■ Excerpted passage
Lyz Gilgunn, Student Activities Coordinator at Columbia College, agrees that it is Vancouver’s diverse, “liberal and accepting population” that students really relish, as well as convenient and affordable access to “’Canadian’ activities such as skiing, snowshoeing, hockey, etc.”

Grouse Mountain, Cypress and Mount Seymour are the three local ski mountains, while two hours’ north of the city, students can visit the ski/snowboard resorts of Whistler and Blackcomb. Really adventurous students can try heliskiing there; off-trail, downhill skiing that is accessed by a helicopter, rather than ski lift!

Despite the abundance of snow in close proximity, Vancouver has one of the mildest climates in Canada. Its population is around half a million people; a sizable city which is easy to get around on foot, and affords scenic views of the mountains from almost everywhere. Stanley Park is the premier park in the city, offering 1,000 acres of parkland to be discovered. Miles of wide gravel paths lead through the wilder sections of the park and around Beaver Lake and Lost Lagoon, resting places for hundreds of migratory birds such as Canada geese, swans, and ducks.

Many school representatives are keen to point out that their students enjoy outdoor life while in the city. Zach Taylor, Marketing Director at Canadian College of English Language, says that students explore the city and the rest of the province of British Columbia. “We organise different [activities] every day, from conversation groups, visiting attractions like Capilano Suspension Bridge, Grouse Mountain, winter skiing and snowboarding of course.”

Gardner says that his school offers “outdoorsy experiences such as beach volleyball, sea kayaking and cycling, as well as more social events like picnics and shopping tours. Every weekend, there are optional excursions to places like Victoria, Whistler and Banff.”

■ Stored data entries
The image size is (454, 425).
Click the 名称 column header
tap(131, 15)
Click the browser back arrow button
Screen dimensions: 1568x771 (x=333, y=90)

■ Given task 1
Please copy verbatim the part of the Vancouver passage starting at "Lyz Gilgunn, Student" and ending at "than ski lift!".
■ Given task 2
In the Vancouver passage, what reasons does Lyz Gilgunn give for students enjoying the city? Explain in one to three sentences.
These stored data entries are material separate from the Vancouver passage.

■ Task solution 1
Lyz Gilgunn, Student Activities Coordinator at Columbia College, agrees that it is Vancouver’s diverse, “liberal and accepting population” that students really relish, as well as convenient and affordable access to “’Canadian’ activities such as skiing, snowshoeing, hockey, etc.”

Grouse Mountain, Cypress and Mount Seymour are the three local ski mountains, while two hours’ north of the city, students can visit the ski/snowboard resorts of Whistler and Blackcomb. Really adventurous students can try heliskiing there; off-trail, downhill skiing that is accessed by a helicopter, rather than ski lift!

■ Task solution 2
Students relish Vancouver's diverse, "liberal and accepting population." They also value its convenient and affordable access to "Canadian" activities such as skiing, snowshoeing and hockey.